Elle rentre dans une sorte d'autodérision forcée. Cette fille est délicieusement folle, elle me surprend de jour en jour. Je me force à ne pas rire, je sais qu'elle utilise l'humour pour se protéger. Je la laisse continuer :

— À partir de maintenant, monsieur Le Directeur, nous n'aurons que des rapports professionnels, rien de plus. Je ne veux plus avoir affaire à vous, hormis pour des choses qui concernent la boutique. Et je vais faire en sorte de partir d'ici le plus rapidement possible et de trouver un autre job !
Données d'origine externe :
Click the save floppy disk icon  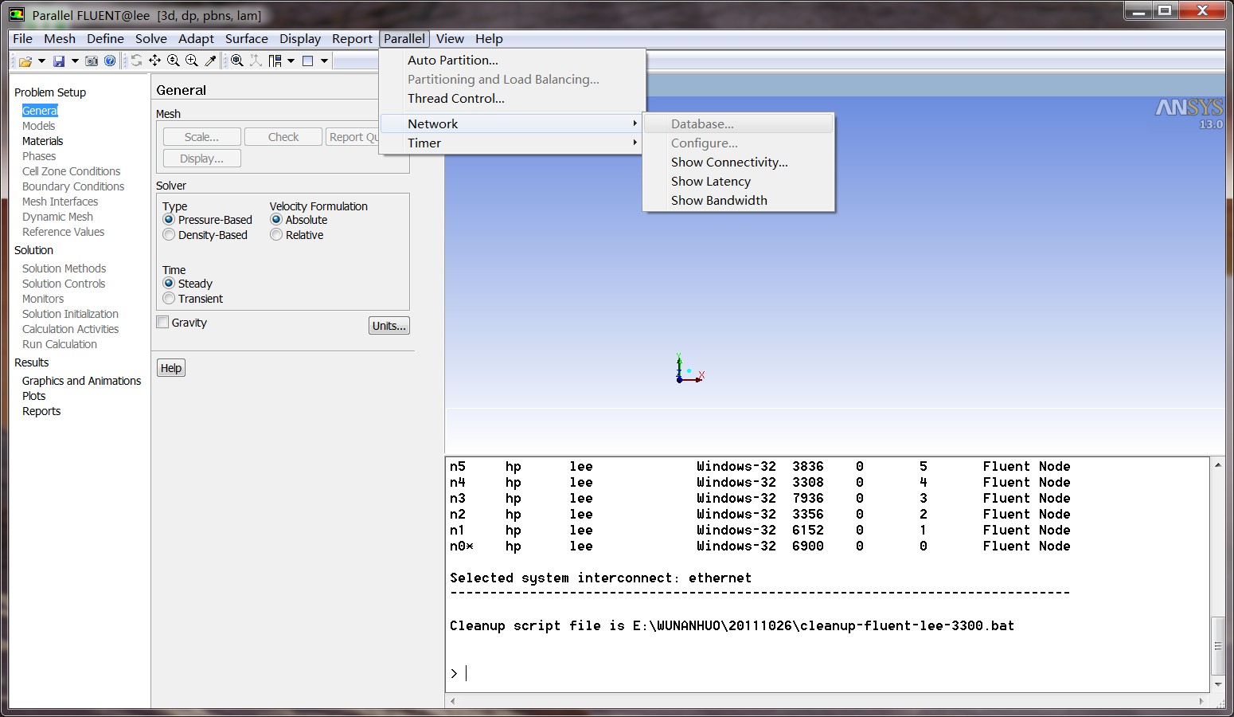(59, 61)
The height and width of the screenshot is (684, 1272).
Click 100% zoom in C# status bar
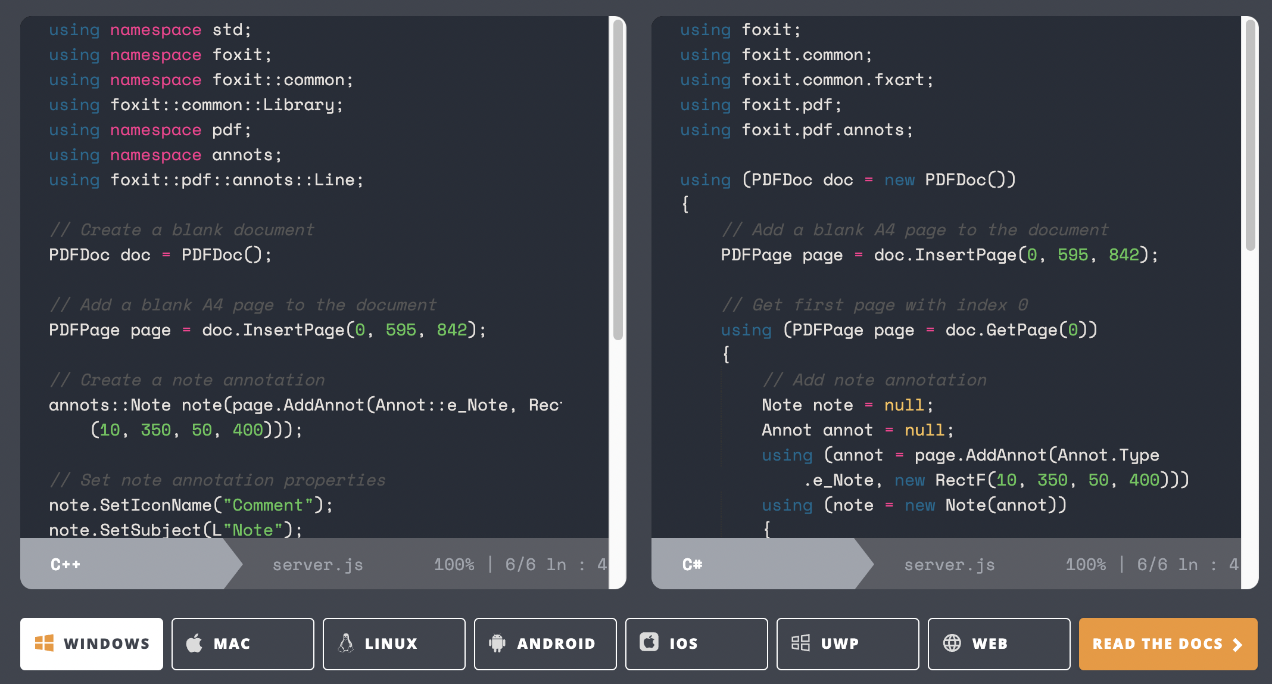[x=1085, y=564]
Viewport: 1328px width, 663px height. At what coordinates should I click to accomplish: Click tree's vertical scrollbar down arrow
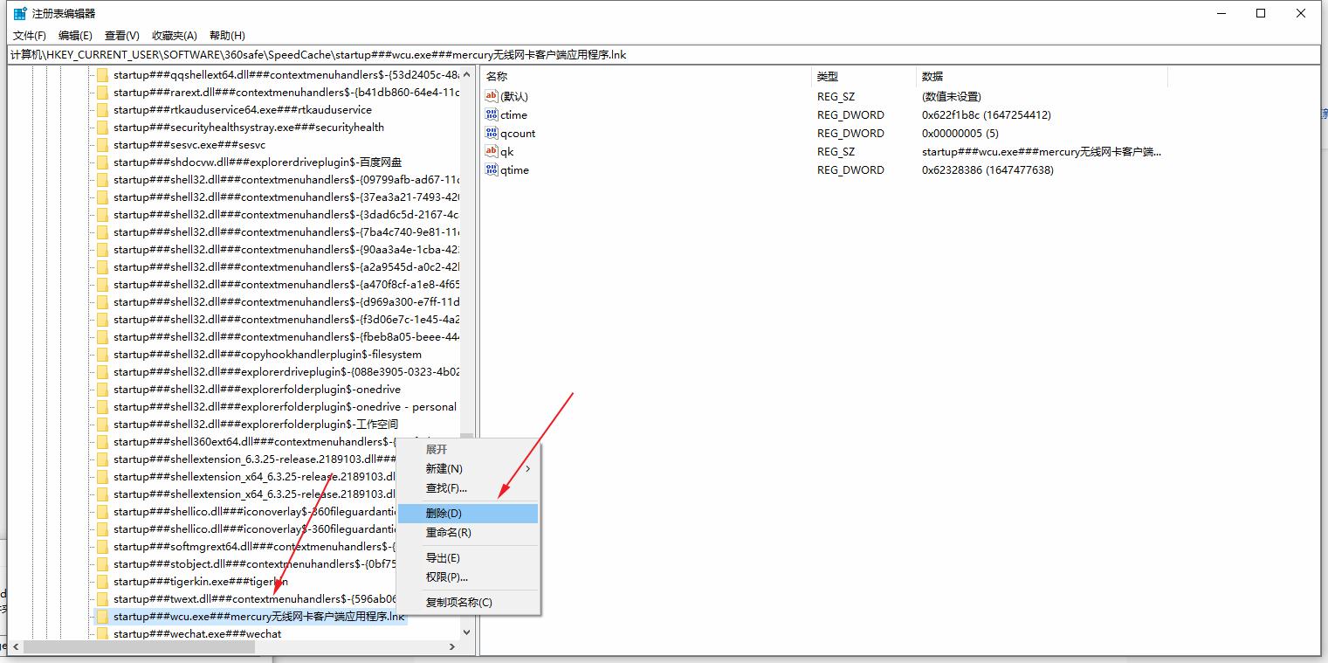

En disant cela, elle m'assène le coup de grâce. Je m'attendais à ce qu'elle veuille s'en aller, mais pas aussi rapidement. Je m'efforce de ne toujours rien répondre. Je la laisse entrer dans sa chambre, il faut que je sorte de son champ de vision. Je l'entends respirer fort, elle ne tient plus quand je me trouve près d'elle. J'ai réussi mon coup, elle me déteste, elle ne veut plus me voir, elle ne supporte même plus ma présence.

................................................................................................................................................

Alors qu'avez vous pensé de ce début de chapitre 8 mes p'tits sucres ?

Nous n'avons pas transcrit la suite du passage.